**Job**
Count the lines in the items below that contain the word "document". Reply with the number alone.

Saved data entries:

►

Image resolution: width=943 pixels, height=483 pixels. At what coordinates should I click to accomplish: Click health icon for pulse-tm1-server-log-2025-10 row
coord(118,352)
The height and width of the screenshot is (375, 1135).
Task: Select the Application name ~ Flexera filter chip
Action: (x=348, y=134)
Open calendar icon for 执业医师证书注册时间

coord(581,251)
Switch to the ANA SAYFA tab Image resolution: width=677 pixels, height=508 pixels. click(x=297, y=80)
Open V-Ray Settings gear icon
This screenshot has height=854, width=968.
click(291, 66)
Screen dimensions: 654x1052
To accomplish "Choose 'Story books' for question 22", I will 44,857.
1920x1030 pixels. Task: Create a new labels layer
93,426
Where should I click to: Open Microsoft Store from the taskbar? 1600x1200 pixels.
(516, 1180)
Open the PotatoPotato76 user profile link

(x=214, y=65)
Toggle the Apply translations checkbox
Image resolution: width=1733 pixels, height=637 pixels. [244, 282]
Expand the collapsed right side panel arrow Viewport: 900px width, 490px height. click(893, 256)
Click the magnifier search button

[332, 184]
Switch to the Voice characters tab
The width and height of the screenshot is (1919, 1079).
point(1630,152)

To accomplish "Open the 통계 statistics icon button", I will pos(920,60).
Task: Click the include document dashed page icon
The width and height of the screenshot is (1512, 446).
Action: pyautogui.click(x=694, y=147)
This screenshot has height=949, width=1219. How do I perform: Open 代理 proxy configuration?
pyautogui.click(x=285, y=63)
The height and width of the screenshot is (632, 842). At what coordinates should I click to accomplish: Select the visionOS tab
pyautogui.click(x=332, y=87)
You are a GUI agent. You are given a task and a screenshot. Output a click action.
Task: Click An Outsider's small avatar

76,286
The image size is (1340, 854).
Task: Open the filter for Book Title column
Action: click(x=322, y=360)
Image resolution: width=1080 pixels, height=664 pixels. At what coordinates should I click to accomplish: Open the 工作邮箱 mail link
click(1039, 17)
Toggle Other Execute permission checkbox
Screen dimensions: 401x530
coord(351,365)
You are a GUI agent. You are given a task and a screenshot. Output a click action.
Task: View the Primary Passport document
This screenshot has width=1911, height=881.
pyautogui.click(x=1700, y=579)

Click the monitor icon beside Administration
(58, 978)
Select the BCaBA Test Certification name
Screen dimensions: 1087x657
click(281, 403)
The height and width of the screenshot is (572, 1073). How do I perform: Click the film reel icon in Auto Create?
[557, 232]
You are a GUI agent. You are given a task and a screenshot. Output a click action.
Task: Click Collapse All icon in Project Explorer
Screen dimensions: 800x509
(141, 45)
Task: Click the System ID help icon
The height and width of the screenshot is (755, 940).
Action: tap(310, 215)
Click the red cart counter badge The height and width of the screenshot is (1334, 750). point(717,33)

◄

**Written solution**
2